1. Choose five German traffic signs found on the web and provide them in the report. For each image, discuss what quality or qualities might be difficult to classify.
The five German traffic signs images from other online sources that I have added are: 1) a road work sign, 2) a yield sign, 3) a left turn ahead sign, 4) a 60 km/h sign and 5) a stop sign.
One difficulty may be due to the low resolution of the images. I think it will definitely be able to tell the 60 km/h sign is a speed sign (which are all circles), but it may struggle to figure out the exact speed. The left turn ahead sign should not be too difficult for it to do. The road work sign could potentially be a struggle, due to a few signs using the same overall triangular shape. If the classifier pays attention to the shapes in the center it should still do fine. I am hoping the stop sign and yield sign should do well - those are more unique than a lot of the signs.
2. Discuss the model's predictions on these new traffic signs and compare the results to predicting on the test set. At a minimum, discuss what the predictions were, the accuracy on these new predictions, and compare the accuracy to the accuracy on the test set (OPTIONAL: Discuss the results in more detail as described in the "Stand Out Suggestions" part of the rubric).
The model is 60% accurate when it came to classifying the new images that I added. The model incorrectly identified the road work sign as a general caution sign. It also incorrectly classified the left turn ahead sign as a keep right sign.
The road work sign is completely mis-classified as none of the top five predictions are a road work sign. However, that being said, it did almost classify the left turn ahead sign as it was the second most probable classification according to the network.
The reason for the drop in accuracy as compared to the test dataset is likely caused by the highly curated nature of the original dataset. In comparison, the images that were added by me had very poor resolution and were only quickly cropped and downsized from those I obtained from the internet.
3. Describe how certain the model is when predicting on each of the five new images by looking at the softmax probabilities for each prediction.
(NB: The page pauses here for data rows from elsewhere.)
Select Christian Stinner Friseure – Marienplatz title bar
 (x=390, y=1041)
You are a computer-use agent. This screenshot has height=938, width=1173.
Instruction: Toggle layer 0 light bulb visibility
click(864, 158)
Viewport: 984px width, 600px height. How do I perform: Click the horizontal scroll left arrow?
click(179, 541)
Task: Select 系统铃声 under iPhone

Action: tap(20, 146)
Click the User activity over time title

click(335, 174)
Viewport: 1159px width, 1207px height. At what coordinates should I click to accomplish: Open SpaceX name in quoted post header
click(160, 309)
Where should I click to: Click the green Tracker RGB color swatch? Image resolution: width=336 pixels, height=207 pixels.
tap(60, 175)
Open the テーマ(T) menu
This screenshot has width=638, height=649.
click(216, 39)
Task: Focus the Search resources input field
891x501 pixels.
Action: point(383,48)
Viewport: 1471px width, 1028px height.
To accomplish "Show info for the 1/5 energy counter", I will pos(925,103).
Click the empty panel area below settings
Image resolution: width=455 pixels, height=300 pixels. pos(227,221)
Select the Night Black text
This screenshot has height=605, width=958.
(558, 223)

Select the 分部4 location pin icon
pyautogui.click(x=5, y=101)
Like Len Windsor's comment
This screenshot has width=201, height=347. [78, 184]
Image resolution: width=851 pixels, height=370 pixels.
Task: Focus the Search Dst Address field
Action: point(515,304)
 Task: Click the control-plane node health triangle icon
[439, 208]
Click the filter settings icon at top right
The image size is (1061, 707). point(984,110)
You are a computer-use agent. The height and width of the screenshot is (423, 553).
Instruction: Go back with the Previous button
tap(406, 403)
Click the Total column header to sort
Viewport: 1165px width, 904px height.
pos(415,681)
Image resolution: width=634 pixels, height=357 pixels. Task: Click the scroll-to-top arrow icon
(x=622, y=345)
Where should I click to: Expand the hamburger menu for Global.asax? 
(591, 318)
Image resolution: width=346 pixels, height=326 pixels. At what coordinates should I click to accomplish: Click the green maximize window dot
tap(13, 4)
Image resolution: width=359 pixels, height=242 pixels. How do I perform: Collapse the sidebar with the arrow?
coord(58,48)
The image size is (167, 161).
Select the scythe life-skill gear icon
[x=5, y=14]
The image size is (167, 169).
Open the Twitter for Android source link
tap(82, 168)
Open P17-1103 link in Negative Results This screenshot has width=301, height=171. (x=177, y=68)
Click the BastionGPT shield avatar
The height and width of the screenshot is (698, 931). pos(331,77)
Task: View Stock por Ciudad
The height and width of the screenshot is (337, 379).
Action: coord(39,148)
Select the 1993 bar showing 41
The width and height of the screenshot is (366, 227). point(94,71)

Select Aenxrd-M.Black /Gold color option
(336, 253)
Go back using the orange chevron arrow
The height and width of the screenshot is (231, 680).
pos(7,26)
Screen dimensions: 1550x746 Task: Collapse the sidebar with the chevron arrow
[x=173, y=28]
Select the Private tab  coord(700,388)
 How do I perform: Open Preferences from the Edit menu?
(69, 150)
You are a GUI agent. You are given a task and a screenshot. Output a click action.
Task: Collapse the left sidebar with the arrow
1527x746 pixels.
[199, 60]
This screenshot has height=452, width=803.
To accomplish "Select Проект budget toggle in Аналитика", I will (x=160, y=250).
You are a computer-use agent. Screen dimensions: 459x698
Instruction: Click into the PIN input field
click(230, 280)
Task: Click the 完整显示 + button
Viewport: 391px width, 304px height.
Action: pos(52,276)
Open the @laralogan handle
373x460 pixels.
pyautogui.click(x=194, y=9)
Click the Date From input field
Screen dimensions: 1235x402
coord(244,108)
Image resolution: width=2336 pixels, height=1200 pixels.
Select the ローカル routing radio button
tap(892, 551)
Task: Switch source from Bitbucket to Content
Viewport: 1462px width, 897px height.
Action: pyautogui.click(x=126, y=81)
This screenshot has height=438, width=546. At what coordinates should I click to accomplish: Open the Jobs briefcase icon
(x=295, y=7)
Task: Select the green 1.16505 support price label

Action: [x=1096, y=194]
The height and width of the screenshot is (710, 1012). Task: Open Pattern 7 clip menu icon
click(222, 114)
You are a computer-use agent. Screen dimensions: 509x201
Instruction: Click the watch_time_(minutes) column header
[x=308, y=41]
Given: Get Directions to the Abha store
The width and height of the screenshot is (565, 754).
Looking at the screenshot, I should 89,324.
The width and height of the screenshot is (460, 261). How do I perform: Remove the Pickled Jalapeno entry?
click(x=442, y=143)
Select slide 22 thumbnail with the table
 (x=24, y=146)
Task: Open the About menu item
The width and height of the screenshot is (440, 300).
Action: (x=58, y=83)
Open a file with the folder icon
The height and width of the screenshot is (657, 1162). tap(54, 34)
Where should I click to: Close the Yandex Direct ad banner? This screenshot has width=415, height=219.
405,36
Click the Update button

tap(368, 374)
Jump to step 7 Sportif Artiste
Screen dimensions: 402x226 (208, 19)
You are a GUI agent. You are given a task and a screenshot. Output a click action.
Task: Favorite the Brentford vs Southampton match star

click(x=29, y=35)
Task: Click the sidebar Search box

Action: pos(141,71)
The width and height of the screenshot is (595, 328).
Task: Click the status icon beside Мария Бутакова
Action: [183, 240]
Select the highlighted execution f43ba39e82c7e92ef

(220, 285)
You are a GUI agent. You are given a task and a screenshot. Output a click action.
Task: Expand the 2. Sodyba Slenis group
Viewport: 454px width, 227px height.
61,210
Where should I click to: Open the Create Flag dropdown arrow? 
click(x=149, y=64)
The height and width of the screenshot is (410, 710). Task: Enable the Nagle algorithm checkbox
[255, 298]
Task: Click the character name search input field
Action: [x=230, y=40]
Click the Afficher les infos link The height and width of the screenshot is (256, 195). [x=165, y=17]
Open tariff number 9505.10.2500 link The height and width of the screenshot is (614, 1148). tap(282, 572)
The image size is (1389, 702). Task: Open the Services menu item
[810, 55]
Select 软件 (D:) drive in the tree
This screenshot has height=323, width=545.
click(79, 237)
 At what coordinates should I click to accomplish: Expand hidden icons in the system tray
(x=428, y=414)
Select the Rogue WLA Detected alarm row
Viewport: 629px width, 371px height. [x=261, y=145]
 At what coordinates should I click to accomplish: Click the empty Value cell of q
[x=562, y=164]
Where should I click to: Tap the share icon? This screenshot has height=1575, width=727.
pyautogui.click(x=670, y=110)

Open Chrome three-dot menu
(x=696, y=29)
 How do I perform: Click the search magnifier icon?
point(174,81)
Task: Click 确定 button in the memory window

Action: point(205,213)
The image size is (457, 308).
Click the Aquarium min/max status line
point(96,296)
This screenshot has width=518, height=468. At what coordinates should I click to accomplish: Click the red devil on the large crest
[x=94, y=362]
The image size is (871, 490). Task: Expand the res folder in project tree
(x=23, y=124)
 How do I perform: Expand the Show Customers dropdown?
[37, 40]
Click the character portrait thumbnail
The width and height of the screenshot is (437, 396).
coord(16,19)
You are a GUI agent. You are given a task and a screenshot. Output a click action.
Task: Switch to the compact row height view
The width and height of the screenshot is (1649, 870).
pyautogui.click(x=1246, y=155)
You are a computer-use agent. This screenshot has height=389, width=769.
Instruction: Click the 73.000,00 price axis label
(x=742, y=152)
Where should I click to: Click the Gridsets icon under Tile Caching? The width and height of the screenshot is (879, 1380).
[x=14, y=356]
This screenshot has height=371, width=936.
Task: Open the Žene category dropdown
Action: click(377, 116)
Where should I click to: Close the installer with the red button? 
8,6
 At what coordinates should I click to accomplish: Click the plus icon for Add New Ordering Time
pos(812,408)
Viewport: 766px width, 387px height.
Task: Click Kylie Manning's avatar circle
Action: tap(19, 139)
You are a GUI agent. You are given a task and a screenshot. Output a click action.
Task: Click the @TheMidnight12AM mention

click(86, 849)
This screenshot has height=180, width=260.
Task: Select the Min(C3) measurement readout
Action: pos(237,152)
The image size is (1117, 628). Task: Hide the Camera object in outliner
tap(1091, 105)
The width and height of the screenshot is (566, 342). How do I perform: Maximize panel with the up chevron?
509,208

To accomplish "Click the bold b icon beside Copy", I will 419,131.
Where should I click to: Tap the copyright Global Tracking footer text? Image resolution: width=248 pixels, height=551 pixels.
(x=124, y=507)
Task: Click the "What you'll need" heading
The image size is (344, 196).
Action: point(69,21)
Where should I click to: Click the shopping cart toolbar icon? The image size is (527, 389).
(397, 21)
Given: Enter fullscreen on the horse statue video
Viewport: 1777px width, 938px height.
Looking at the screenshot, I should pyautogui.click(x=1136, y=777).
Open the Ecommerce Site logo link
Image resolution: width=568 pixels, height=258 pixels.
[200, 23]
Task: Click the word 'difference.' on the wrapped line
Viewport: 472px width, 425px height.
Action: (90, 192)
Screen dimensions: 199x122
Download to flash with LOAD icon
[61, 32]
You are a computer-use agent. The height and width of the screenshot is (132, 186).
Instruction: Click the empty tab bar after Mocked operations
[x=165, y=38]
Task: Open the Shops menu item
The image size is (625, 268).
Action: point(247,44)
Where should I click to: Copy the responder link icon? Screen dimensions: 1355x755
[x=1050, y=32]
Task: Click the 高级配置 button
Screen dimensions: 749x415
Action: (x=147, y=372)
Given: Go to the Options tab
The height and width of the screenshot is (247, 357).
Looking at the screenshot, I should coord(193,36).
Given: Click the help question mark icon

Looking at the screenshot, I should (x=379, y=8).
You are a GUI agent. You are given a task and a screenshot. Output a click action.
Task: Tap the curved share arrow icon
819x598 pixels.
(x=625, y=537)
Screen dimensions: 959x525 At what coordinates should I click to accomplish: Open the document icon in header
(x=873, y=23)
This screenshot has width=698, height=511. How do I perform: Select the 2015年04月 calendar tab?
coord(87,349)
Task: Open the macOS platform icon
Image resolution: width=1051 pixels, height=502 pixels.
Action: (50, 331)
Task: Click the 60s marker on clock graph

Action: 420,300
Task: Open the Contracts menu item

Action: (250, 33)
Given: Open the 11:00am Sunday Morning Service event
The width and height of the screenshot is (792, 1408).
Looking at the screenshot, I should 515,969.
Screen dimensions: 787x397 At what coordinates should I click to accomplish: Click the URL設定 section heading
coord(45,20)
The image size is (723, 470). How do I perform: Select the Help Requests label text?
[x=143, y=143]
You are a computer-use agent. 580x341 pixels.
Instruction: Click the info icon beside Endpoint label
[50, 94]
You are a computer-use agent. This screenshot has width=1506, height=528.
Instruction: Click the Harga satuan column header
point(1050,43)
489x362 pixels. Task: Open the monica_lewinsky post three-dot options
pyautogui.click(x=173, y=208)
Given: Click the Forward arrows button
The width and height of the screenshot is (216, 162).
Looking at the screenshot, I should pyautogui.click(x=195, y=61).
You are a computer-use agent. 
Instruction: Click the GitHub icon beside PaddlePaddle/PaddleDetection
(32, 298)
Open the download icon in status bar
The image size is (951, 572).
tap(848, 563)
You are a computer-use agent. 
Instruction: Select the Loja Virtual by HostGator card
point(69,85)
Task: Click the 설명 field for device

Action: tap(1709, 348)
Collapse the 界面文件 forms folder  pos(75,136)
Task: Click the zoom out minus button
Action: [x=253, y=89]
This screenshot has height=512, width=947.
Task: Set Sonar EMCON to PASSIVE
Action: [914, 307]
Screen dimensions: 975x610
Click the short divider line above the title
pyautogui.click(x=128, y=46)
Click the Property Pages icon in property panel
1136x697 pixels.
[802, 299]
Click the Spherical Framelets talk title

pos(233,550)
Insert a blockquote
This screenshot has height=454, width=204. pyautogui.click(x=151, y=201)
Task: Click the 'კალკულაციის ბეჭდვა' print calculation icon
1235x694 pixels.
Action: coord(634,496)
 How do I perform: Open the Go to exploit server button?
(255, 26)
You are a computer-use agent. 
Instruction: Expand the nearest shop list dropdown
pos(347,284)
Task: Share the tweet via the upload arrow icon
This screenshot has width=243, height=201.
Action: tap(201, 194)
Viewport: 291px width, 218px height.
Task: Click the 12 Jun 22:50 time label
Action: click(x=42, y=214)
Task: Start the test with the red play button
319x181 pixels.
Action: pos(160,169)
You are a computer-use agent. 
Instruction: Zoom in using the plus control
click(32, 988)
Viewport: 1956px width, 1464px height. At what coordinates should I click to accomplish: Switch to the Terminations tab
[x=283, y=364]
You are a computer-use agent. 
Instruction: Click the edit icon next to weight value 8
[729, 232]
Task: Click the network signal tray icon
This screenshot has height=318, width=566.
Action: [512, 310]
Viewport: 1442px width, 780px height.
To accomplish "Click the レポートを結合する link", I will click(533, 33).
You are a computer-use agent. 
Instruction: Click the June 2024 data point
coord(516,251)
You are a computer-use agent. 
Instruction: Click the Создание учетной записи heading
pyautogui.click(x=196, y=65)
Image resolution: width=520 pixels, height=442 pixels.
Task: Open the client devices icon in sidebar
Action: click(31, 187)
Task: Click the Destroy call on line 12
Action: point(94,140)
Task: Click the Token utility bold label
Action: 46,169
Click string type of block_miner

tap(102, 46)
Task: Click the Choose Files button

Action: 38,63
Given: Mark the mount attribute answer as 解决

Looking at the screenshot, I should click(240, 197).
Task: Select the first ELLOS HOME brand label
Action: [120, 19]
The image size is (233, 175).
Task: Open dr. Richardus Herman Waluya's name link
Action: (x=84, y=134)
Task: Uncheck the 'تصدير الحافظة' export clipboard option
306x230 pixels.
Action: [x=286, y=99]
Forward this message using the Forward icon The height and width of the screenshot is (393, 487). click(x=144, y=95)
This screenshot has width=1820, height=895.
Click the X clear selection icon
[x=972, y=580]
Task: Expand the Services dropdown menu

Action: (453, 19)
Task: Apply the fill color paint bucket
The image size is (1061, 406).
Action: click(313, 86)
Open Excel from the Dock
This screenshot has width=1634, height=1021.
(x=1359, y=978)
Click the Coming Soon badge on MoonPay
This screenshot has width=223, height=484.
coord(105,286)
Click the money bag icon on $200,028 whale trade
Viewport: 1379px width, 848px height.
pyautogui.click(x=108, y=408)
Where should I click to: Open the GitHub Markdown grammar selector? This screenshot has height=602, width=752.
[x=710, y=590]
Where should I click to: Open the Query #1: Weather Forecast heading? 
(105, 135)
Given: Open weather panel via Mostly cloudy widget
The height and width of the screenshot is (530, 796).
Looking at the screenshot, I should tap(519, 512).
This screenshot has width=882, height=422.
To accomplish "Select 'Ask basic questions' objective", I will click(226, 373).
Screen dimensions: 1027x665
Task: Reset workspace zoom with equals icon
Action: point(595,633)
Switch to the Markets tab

Provide the top 5 softmax probabilities for each image along with the sign type of each probability. (OPTIONAL: as described in the "Stand Out Suggestions" part of the rubric, visualizations can also be provided such as bar charts)
The model correctly classifies three out of the five signs.
The first image which is a road work sign is entirely misclassified. None of the top five predicitons are road work signs, hence this label is something I would look into given more time.
The model correctly identifies the yield sign with a significant amount of certainty as depicted by the softmax probability percentages. The unique shape of the yield sign also aids the network in clearly distinguishing this sign.
The model incoreectly identifies a left turn ahead sign as a keep right sign. This could be explained by the close relation the two signs have in terms of the curves of the shapes on them. Having said this, the model was very close in identifying the sign correctly as it predicted it to be a left turn ahead sign as the second highest possibility that too with a very narrow margin.
The model accurately classifies the final two signs which are a 60km/h speed limit sign and a stop sign with a fair amount of certainty as depicted by the softmax probability outputs.
On the whole, the model performed with a 60% accuracy on the data added by me. However, it came very close to predicting the left turn ahead sign correctly and only mis-classified it by a narrow margin. Hence, it is more like an 80% accuracy. Hence, I strongly believe that by augmenting some new data images for some of these labels and re-training the network would yield in a significant improvement in classification.